I feel sorry for those people: they looked so happy - as if to confirm the poet's observation that ignorance can be bliss. The 'rabbi' however boasts that he comes from a rabbinic family stretching back over 700 years. If that's true then I doubt he can plead ignorance as a defence. His role is far more sinister. He - and those like him who try to lower standards in order to make Judaism more 'inclusive' - are creating an eruv rav. In a proper conversion, candidates' sincerity has to be proved. Converts' practice and behaviour has to be raised as high as possible to overcome their yetzer hara. By indulging their yezter hara and accepting them into the Jewish people without proper instruction and expectations is in reality indulging the lax standards prevelant in much of the Jewish community. How does that bring us closer to God?
Judith, thanks for posting this.
Well, I dunno--I'd never be anything except Jewish but whenever I see converts I think of the one about the guy who comes home early from work and finds his wife in bed with his best friend.
"Max!" he exclaims. "I have to. Why you?"
Even "weirder" than converting alone are people like me and my wife, who converted simultaneously after being married for almost ten years.
They wouldn't let me ogle her in the mikveh, though.
Our rabbi, when discussing the notion of born-Jews who are aghast that anyone would voluntarily become Jewish, states it succinctly- some people don't like being Jewish, but they like not liking it.
Alex Bensky's comment would be quite cute if it wasn't so cliched.
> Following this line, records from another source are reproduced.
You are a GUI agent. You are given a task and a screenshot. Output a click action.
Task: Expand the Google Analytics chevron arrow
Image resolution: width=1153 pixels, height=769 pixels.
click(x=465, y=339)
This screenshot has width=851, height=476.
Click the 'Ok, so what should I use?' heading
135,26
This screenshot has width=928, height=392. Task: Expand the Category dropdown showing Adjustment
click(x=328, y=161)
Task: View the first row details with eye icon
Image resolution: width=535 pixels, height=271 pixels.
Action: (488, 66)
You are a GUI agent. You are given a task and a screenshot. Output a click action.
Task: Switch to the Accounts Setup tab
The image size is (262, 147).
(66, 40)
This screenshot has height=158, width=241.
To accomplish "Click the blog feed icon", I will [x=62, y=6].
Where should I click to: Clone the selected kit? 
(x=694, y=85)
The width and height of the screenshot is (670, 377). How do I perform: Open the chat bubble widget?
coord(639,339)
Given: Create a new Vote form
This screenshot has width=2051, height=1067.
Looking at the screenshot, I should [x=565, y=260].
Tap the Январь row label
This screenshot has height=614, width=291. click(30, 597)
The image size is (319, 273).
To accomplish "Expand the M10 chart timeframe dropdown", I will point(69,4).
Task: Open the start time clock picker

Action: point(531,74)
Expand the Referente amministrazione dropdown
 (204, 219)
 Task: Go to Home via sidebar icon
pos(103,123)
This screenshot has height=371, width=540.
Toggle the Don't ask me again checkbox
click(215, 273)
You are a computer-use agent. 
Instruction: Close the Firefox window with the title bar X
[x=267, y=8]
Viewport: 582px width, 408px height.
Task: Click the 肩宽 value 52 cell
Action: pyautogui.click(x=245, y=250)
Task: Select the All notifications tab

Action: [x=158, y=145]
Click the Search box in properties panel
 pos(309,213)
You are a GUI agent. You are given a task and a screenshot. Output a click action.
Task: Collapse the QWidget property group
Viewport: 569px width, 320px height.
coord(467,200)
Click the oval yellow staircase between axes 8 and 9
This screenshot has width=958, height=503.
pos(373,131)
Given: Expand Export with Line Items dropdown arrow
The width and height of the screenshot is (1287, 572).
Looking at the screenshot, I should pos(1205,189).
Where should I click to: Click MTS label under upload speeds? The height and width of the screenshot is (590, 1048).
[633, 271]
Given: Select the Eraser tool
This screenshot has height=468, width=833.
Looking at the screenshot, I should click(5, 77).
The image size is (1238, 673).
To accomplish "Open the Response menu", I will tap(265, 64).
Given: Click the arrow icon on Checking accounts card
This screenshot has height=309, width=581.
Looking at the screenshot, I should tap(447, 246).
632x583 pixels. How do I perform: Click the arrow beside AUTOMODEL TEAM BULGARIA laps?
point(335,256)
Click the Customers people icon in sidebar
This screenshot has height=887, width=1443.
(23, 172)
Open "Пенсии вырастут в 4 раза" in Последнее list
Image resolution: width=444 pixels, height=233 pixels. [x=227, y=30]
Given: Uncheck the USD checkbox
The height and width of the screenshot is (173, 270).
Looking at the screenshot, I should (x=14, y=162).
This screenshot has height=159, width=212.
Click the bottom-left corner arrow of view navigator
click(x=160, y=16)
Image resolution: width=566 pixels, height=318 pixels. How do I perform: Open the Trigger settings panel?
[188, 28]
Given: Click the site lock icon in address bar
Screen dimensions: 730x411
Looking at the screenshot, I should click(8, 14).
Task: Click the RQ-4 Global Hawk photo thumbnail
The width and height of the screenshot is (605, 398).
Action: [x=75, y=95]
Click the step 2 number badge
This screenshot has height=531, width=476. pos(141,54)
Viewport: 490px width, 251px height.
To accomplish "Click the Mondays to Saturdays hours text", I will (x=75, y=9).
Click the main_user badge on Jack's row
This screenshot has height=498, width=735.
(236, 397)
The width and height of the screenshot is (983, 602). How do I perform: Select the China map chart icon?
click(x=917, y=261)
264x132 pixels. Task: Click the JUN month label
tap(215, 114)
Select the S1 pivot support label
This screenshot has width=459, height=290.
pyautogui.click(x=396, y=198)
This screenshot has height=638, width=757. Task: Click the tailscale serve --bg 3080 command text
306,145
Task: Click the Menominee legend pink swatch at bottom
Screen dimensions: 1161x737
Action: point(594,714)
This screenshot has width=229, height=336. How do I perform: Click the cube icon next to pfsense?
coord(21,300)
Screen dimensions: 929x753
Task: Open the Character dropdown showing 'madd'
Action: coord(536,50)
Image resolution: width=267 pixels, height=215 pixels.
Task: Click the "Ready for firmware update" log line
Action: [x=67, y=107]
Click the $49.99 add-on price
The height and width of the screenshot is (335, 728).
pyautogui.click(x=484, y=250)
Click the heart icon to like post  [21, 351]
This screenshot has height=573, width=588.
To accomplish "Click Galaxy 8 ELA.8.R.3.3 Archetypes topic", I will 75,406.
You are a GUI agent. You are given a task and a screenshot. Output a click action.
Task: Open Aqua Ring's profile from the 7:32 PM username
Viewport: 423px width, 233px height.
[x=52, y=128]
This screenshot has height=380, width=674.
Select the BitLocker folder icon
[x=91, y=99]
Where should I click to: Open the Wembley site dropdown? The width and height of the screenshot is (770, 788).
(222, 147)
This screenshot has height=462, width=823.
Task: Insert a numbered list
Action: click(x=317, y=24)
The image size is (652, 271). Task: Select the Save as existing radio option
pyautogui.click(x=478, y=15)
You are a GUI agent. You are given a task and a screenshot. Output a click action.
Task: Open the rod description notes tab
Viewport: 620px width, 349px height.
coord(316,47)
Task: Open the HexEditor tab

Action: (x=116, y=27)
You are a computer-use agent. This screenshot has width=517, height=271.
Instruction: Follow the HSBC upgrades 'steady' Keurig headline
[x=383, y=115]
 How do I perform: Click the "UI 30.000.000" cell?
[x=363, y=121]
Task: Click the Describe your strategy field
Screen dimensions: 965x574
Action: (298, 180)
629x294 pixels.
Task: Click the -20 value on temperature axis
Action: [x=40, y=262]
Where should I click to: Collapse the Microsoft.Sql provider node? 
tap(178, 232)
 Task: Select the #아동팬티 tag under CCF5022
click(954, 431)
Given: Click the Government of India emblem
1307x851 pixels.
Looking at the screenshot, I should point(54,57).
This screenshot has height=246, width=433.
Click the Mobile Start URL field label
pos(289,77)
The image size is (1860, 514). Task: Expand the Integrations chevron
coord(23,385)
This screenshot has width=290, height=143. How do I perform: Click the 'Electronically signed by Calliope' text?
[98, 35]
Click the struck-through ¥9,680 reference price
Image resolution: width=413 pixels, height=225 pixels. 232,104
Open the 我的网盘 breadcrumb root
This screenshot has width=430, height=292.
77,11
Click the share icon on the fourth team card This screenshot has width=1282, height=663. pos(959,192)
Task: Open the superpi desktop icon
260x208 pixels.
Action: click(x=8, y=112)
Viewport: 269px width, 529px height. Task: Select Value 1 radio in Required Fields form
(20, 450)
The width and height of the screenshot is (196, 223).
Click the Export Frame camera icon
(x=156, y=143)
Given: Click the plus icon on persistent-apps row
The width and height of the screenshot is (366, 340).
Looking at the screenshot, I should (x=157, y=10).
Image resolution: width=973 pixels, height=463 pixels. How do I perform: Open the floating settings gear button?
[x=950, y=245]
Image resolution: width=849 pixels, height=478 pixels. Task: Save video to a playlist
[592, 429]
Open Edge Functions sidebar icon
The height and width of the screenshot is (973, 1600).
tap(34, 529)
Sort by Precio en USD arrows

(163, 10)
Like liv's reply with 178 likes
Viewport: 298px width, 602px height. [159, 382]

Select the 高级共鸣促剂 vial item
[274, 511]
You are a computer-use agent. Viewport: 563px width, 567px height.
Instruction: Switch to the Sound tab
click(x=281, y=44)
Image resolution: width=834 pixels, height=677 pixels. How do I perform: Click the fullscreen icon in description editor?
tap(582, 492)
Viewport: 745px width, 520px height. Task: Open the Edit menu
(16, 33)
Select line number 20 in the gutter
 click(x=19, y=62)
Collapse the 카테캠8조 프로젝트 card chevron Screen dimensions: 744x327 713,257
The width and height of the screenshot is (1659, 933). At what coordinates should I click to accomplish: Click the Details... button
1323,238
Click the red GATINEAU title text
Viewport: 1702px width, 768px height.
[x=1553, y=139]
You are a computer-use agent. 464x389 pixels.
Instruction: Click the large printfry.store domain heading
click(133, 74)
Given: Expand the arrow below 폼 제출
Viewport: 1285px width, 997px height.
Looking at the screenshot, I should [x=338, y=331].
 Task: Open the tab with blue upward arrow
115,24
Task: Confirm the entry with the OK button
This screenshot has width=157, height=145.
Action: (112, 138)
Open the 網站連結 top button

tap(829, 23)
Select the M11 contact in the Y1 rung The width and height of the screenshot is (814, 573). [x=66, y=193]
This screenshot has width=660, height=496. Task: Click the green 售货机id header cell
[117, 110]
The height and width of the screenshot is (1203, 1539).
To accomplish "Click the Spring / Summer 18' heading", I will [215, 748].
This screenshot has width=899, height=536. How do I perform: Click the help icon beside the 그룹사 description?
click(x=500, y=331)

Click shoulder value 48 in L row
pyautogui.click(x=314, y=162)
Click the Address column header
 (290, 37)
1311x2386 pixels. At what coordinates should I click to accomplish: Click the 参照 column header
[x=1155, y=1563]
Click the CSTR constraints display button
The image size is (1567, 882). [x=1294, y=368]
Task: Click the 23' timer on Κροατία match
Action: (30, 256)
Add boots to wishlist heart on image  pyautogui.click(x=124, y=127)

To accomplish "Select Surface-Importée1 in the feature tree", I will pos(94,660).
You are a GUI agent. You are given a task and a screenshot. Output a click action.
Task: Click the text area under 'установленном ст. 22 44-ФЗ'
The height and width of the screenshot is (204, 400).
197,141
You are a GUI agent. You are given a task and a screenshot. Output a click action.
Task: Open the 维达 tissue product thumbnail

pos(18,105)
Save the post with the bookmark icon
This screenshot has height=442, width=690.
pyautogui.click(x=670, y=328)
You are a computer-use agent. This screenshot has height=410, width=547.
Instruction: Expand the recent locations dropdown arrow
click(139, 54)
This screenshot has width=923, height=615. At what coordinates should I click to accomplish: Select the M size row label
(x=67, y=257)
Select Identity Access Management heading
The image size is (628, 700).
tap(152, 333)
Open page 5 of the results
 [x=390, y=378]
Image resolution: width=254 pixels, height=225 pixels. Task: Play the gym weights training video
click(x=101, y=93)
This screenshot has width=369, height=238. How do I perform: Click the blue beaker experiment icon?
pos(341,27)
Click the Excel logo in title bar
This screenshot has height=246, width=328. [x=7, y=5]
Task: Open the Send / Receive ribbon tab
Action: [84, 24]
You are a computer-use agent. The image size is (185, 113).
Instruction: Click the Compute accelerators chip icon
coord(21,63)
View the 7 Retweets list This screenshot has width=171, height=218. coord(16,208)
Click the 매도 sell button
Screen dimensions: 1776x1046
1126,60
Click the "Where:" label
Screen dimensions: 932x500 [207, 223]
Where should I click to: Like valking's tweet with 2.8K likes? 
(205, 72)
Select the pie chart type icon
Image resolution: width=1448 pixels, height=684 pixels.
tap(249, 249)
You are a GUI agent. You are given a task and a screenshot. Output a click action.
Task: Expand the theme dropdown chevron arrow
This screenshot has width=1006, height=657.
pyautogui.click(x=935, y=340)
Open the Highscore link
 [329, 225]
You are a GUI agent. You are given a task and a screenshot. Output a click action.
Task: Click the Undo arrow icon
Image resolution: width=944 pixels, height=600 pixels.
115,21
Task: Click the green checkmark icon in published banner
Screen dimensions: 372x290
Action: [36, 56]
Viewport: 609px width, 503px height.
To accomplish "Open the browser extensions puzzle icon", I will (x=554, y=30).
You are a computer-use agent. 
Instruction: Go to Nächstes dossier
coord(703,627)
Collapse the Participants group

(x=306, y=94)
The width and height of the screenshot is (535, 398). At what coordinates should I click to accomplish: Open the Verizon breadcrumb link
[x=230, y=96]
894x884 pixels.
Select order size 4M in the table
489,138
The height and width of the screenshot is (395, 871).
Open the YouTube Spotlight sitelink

And the fact it's cliched is profoundly sad. So many Jews see their identity and practice in negative terms: Holocaust, antisemitism, can't eat on Yom Kippur, can't eat hamburgers, can't do this or that. They lose sight of the extraordinary positives about being Jewish in a practicising community (I live in north-west London amid thousands of people who take the performance of mitzvot seriously and happily): the strong sense of community/good neighbourliness/mutual support, the warmth of Shabbat hospitality, the ability to put the onerous things of life (such as being stuck in an office for a third of the day) into perspective, the strong sense of a positive purpose in life that doesn't depend on transient material performance. I look back on my upbringing in non-Jewish society - a not untypical secular, middle class English family - and find it astonishing that my family and those around us could subsist in such a sterile emotional and spiritual environment. My family had dinner together every evening - that, nowadays, is pretty rare I understand. But the only real celebratory family dinners were birthdays and Christmas. Now I have a 'Christmas' every week - on Shabbat. No distractions of phones and TV and business and weekday worries - just good food, good company and lots and lots of love.
Why, Alex, would anyone not feel that they have to do that?